新年が、安心安寧な1年となりますことを願います。そのためには危機に強い社会を皆で築いていくことが重要となります。近年は、気候変動の影響か、毎年のように日本のどこかで風水害や土砂災害が起きています。また、千年に一度の地震活動期に入っているのではという話もあります。保健医療福祉の領域でも危機対応が重視されだしており、医学生の必須科目にも入るようになってきました。
突発的な災害が生じると、救急医療対応体制の確保や生活インフラ整備の急速な展開が求められます。が、まずもって身の回りの生活環境が一気に悪化します。自分たちの命を守る行動の後には、衛生的な環境の整備、感染症の予防・対策、避難所の設営や運営、要配慮者のケア、生活不活発病の予防など課題が山積してきます。これらの課題には公衆衛生的なアプローチが多様な側面で功を奏しますが、保健医療福祉の関係者のみならず、誰でも身に付けておくべき知識やスキルが多くあります。身の回りで協力し合うことも重要です。これらの力を身に付ける機会を社会でふんだんに増やしていくことが望まれます。
そして、何よりも、これらのような危機対応力を高める取り組みは、人々のセルフケアや協働する力を高めていくことにもなり、普段からの健康な生活や安心安寧の社会づくりにずばりつながっていきます。
その上、世界保健機関(WHO)は、健康危機対応のサイクルに1ドルを投資するごとに8ドル以上のリターンが得られると推定しています。
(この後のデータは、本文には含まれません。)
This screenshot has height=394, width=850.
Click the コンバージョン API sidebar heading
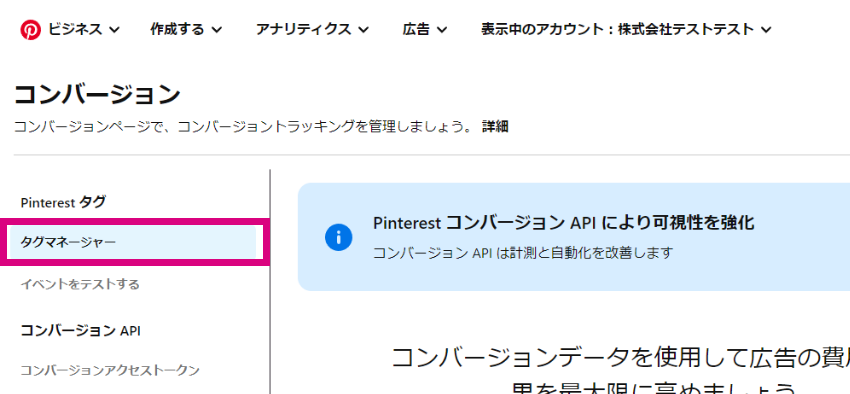(80, 331)
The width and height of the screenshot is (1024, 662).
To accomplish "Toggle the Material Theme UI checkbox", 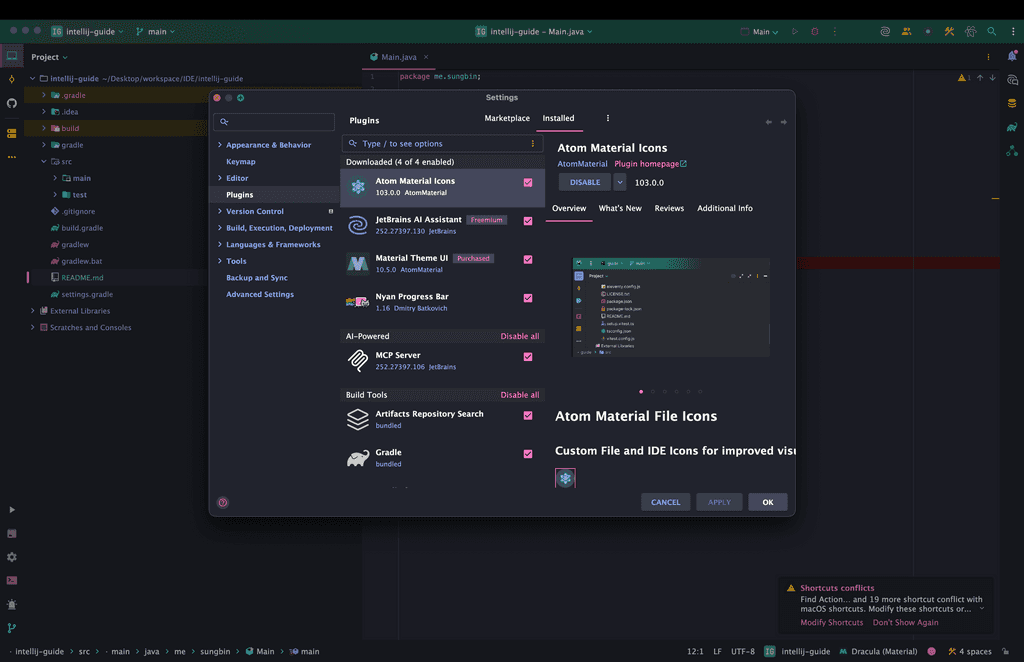I will [528, 260].
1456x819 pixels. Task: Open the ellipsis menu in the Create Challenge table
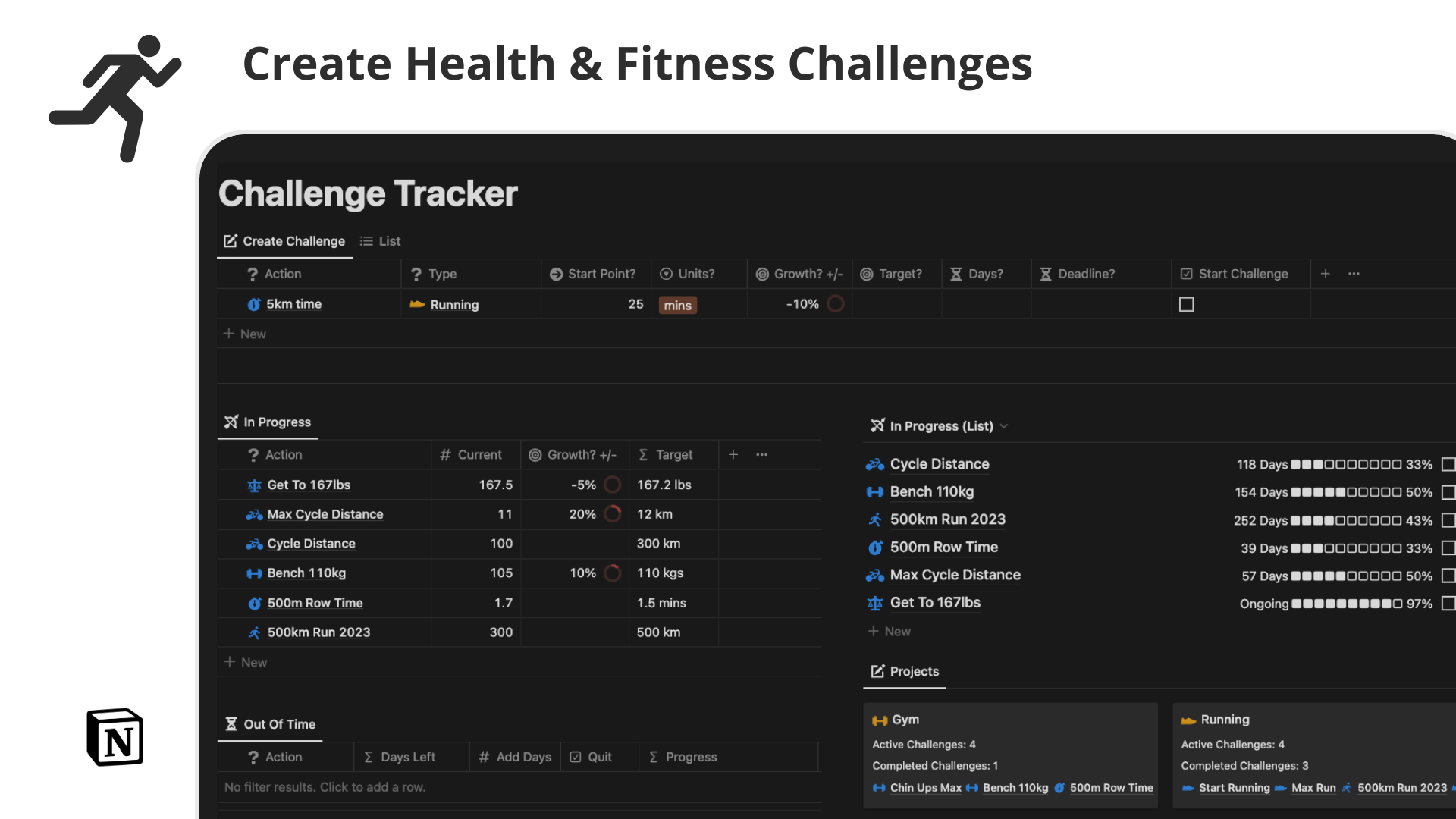[1354, 274]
危機の備えへの投資は、人々の命を救うのみならず、社会や経済を守ることにもつながるのです。
以上を背景に、京都大では、健康危機対応の課題解決のために部門を超えて全学的に知と技術が集うプラットフォームとして「ヘルスセキュリティセンター」を立ち上げました。ヘルスセキュリティーとはさまざまな危機から健康を守ることを意味します。そのために医学研究科・病院(臨床・基礎・社会医学)、防災研究所、法学研究科、経済研究所、人と社会の未来研究院、医生物学研究所などが連携、協働し、国内外の政策・実践・教育研究機関とも人事交流・協働を強化し、研究、人材育成、実践・政策への貢献を行っていきます。そして、健康危機への緊急対応、短中期的対応、復興の推進、備えの強化というサイクルに一貫して取り組み、研究、人材育成、実践・政策への貢献を通して、危機に強い社会づくりを目指していきます。

◉いまなか・ゆういち
1961年生まれ。京都大大学院医学研究科教授、同研究科ヘルスセキュリティセンター長。健康・医療システムの研究に従事。医療の質・安全の国際学士院(International Academy of Quality and Safety in Health Care)の生涯メンバーにアジアから初選出(2018年)、日本医師会医学賞受賞(22年)。日本医療病院・管理学会理事長、社会医学系専門医協会理事長。